Truths about what today’s young workers want


What do today’s young workers want, what is most important to them, what are their ambitions, and how loyal are they? Just some of the pressing questions answered in new research from Ashridge Business School undertaken on behalf of the MSLGROUP for its report, The Millennial Compass. The report was important to understand more about this sector – known either as Millennials, Generation Y or simply under 30s – because they are the ones that will be the leaders and managers of tomorrow and will map the future success of businesses and organisations around the globe.

The research discloses startling results and it follows previous studies on young workers conducted by researchers Carina Paine Schofield and Sue Honoré. It also identifies trends that have emerged with many of them now having been working for 10 years or more.

Millennials are focused on achieving through personal networks and technology, having a good work-life balance and getting high levels of support from their managers. They don’t want to be tied to an organization, a timetable or a hierarchy, and they’d rather avoid the stress they see their senior leaders shouldering. They may lack some of their predecessors’ relationship, communication and analysis skills, but they’re confident in their abilities to run business in a new way.

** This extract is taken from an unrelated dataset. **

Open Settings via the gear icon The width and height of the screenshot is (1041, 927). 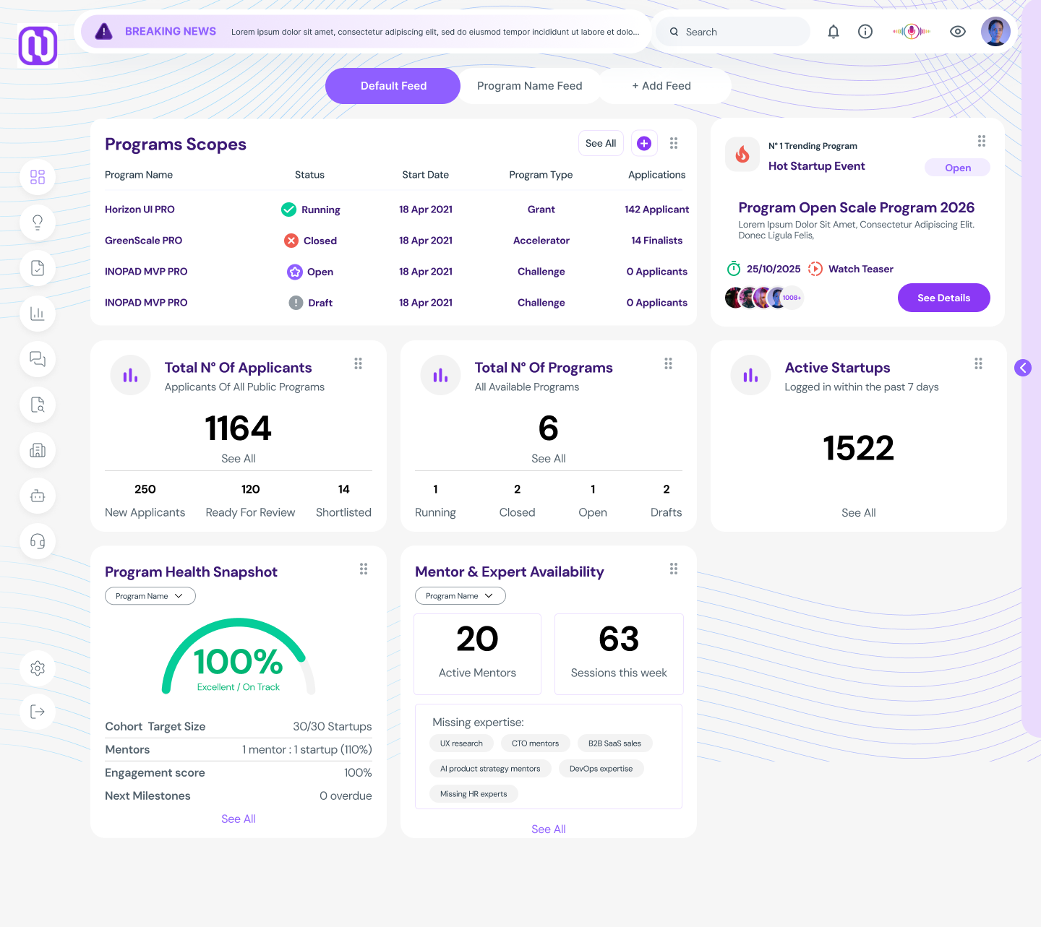(38, 668)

The Millennial Compass also reveals how common these trends are – or aren’t – around the world. Does a 25-year-old working for a company in Beijing feel the same way about work as his or her counterpart in London, Sao Paulo or Atlanta? The research identifies which traits can indeed be considered universal and which ones vary with geography, politics and economic factors.

A total of 1,293 Millennial employees from Brazil, China, France, India, the UK and the USA responded to the survey. The study found that what’s important to them in their working lives varies somewhat by country, but several key findings emerged.

The Ambition to Move Up
Millennials are often cited as demanding work-life balance, which for them means working to live versus living to work, as the previous two generations were raised to do. Even so, the majority of Millennials surveyed in all countries describe themselves as more ambitious than not.

Goodbye, Loyalty
Loyalty doesn’t appear to be a particularly strong work value for Millennials. On average, 30% of those surveyed worldwide intend to leave their organizations in the next year. Nearly half say they plan to depart after two years, leaving only 57% still working for the organizations they’re with today.

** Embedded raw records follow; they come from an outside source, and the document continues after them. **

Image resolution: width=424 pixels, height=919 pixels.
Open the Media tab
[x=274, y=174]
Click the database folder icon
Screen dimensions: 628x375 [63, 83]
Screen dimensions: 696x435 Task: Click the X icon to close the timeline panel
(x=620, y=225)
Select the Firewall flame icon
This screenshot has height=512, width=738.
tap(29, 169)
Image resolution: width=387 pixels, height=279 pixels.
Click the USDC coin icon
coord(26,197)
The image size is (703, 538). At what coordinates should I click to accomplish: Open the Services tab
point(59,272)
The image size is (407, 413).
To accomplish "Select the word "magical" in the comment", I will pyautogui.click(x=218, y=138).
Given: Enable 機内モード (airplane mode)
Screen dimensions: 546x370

The Impact on International Business
While they have a strong desire for work-life balance, Millennials seem to be closer to their immediate families and friends than ever before. Even though they travel virtually in and out of their comfort zones all the time, they’re less eager to make a physical move. These trends could impact the future of international business as well as Millennials themselves who may miss key career opportunities.
Millennials See the Boss as a Friend

Perceptions of their relationship with the boss are fascinating. When asked about the role their manager currently plays, most survey respondents chose, “friend.” This answer ranked first in the USA, the UK and Brazil; second in China and third in India. In France, Millennials see their boss as a peer.

Millennials with Younger Bosses Feel More Engaged
Does youth motivate youth? Our research says yes. Millennials with younger (Gen X and Millennial) managers believe their skills are better utilized than those whose managers are from the Baby Boom generation.
To demonstrate this point, Millennials in India are way ahead of other countries in believing their organization harnesses their talents (75% agree). China is second at 63%. Correspondingly, Millennials in these countries have the highest percentage of young managers.